Karl focused on what leaders and policy makers need to understand about the risks changes in climate bring, noting that these individuals are a diverse group that includes not only public officials at the local, state, and federal levels, but also decision makers within major corporations, international agencies, and intergovernmental bodies. Recent reports, including Risky Business: A Climate Risk Assessment for the United States (Risky Business Project, 2014) and Climate Change in the United States: Benefits of Global Action (U.S. Environmental Protection Agency [EPA], 2015), have demonstrated progress in effectively presenting the economic impacts of climate change for a policy audience, Karl noted.
Looking in detail at one example from the 2015 EPA report, which discusses many sectors, Karl noted that it includes a thorough documentation of the cascading impacts of changes in climate on water quality in the coming decades. The authors fed information about expected changes into models for areas related to water supply, such as river flow and water demand, also factoring in weather patterns, and then used those models to work out a water quality index to help readers understand the range of possible impacts and their costs. Other issues are addressed in a similar way.
It is also important, Karl added, to be clear about areas where it is more difficult to outline the potential cascading effects. The interactions among and within complex systems—such as the way energy, agriculture, water, transportation, drought, wildfires, and rising temperatures interact—are difficult to map. But it is these “complex cascades” that bring the greatest potential risks to society, so it is critical that the NCA4 communicate effectively about these risks, in his view.

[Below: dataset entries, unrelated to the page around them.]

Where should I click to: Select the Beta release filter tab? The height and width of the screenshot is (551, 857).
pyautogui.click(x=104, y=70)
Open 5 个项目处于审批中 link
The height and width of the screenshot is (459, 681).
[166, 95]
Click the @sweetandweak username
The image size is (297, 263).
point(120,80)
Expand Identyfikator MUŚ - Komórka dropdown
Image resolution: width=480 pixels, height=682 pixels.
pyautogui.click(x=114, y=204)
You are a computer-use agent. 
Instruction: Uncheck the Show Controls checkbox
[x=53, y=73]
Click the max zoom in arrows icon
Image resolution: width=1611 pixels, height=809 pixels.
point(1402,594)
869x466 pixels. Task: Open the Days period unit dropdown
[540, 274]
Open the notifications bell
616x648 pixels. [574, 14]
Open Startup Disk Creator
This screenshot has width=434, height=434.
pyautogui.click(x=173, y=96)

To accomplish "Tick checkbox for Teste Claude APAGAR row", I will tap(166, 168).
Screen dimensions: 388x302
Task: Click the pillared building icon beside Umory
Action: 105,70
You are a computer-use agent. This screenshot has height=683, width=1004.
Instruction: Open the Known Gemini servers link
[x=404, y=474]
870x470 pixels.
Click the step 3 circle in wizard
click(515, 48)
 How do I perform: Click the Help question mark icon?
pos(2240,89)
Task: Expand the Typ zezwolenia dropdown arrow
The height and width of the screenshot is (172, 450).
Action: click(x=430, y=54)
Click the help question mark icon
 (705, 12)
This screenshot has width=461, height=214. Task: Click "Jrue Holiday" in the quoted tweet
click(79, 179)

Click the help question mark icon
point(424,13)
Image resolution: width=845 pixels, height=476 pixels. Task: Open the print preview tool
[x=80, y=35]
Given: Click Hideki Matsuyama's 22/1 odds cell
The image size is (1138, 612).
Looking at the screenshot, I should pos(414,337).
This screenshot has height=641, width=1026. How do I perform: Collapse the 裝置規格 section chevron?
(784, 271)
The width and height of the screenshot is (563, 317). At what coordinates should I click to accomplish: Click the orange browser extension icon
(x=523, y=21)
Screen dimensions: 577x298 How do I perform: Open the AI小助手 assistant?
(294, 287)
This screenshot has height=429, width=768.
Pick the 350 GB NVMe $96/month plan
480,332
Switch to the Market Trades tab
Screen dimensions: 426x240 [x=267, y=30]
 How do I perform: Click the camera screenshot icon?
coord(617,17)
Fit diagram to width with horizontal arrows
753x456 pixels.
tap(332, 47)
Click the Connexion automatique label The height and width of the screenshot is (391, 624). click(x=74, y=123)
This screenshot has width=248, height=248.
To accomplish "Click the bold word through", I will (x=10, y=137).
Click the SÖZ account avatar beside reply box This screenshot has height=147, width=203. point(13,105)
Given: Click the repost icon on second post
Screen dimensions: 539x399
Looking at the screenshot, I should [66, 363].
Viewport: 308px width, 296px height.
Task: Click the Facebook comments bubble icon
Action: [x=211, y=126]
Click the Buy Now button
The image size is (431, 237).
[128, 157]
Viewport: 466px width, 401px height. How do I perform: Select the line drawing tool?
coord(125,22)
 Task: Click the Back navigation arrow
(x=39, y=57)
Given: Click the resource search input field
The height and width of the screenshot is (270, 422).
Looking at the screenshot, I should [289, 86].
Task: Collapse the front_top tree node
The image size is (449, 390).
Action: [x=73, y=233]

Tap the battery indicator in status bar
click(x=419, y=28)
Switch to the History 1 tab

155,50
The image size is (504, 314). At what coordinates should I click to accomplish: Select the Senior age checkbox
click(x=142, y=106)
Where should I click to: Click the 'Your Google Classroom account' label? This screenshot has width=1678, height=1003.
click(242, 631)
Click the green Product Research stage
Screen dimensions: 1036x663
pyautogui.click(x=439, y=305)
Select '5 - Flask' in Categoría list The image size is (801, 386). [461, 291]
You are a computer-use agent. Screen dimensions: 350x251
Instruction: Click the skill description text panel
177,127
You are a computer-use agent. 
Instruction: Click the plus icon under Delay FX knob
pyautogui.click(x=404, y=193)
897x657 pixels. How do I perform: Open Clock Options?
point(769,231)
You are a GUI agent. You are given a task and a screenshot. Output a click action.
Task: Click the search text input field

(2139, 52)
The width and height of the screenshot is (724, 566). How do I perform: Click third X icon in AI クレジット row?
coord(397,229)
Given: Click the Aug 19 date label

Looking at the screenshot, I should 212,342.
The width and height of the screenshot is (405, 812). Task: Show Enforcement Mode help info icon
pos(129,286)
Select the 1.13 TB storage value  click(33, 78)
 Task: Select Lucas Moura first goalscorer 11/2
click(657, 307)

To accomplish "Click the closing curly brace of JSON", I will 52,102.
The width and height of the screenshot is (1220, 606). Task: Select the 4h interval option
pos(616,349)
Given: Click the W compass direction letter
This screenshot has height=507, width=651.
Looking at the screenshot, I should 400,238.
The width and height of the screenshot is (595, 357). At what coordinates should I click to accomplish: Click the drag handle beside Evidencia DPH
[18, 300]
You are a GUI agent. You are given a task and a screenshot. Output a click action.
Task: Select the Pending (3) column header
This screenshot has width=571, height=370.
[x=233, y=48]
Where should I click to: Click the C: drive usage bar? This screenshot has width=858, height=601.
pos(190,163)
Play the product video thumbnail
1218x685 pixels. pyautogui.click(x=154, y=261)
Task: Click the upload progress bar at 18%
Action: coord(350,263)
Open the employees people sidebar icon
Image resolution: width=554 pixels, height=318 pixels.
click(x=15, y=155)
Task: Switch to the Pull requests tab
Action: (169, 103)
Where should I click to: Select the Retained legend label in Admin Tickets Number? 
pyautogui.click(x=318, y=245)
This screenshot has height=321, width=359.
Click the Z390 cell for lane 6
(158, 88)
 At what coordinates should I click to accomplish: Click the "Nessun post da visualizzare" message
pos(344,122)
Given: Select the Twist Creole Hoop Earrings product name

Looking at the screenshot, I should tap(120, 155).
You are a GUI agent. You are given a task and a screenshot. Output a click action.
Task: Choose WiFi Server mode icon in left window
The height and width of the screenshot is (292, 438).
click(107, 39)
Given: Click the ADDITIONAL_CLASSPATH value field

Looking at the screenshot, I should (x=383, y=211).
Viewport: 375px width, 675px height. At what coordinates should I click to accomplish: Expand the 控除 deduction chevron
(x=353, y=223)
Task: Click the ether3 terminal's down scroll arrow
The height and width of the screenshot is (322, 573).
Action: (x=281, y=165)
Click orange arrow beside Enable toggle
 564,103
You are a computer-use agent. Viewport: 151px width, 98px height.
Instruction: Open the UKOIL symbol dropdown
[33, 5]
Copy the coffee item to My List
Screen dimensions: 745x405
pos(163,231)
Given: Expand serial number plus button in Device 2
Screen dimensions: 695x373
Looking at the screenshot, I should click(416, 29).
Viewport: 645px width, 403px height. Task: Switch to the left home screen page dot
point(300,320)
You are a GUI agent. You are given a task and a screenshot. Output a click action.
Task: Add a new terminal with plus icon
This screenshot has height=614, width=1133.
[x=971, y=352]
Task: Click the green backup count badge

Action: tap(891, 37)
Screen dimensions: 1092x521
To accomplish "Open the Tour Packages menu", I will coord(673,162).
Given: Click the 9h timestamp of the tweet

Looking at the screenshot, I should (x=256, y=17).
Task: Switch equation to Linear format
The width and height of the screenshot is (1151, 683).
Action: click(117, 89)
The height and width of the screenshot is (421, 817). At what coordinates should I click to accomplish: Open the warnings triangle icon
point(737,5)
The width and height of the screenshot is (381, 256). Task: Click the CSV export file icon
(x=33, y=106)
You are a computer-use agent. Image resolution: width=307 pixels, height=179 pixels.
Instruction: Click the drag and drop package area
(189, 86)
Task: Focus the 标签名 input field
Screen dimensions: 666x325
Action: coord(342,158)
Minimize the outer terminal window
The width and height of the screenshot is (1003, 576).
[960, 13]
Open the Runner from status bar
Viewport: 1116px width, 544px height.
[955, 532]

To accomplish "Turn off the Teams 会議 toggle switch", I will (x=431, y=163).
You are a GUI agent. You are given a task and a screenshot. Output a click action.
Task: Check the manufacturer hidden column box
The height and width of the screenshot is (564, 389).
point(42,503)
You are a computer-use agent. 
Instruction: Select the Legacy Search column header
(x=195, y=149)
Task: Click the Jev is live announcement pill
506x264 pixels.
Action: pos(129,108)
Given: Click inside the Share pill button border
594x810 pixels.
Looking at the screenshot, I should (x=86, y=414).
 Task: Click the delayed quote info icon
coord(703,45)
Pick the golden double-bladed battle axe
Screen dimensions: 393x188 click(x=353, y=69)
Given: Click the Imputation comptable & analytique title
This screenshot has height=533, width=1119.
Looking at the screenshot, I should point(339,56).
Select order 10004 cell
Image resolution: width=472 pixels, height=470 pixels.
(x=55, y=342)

Participants elaborated on several of these opening points. One observed that the frameworks scientists have customarily used to characterize risk do not apply well to climate change. For example, the assumption that the relationships between exposure to a risk factor and response to it are constant over time—which may hold in many situations—is not true for climate. In order to
convey the cascading nature of risks, this person suggested, it is important to factor in varying degrees of vulnerability to particular risks. Another participant also called attention to the significant variation in circumstances, vulnerabilities, and risk that face people and systems across geographic regions and sectors.
Nonmonetary measures are needed to help people understand the real risks, a participant noted, and several measures were identified. In the domain of human health, for example, lost life expectancy and days lost to illness and disability can help quantify some effects. It is a big challenge, however, to educate people about how dependent humans are on ecosystems, a participant noted. As the importance of ecosystems to food and water supplies, for example, becomes better understood, measures of how badly ecosystems are being disrupted by climate change will become effective tools.
Another issue raised was that the time trajectories for different elements of the discussion are so different. As one participant noted, three separate timelines are key: the time required for climate science to reduce the uncertainties in risk forecasts, the time it will take for impacts to be felt and for society to identify and execute responses, and the length of time many of the impacts will last. These timelines do not align well, so people may fail to fully understand the consequences of their actions until it is too late to avert those consequences. By one estimate, another participant pointed out, sea-level rise will be as much as 25 meters over the next 10,000 years, even if all greenhouse gas emissions related to human activity stop by the year 2100. In that context, the time it will take to transform the world’s energy system may be the most critical timescale. The $25 trillion energy infrastructure, which is currently 80 percent fossil fuel-based, cannot be transformed in a time span shorter than several decades, in that person’s view.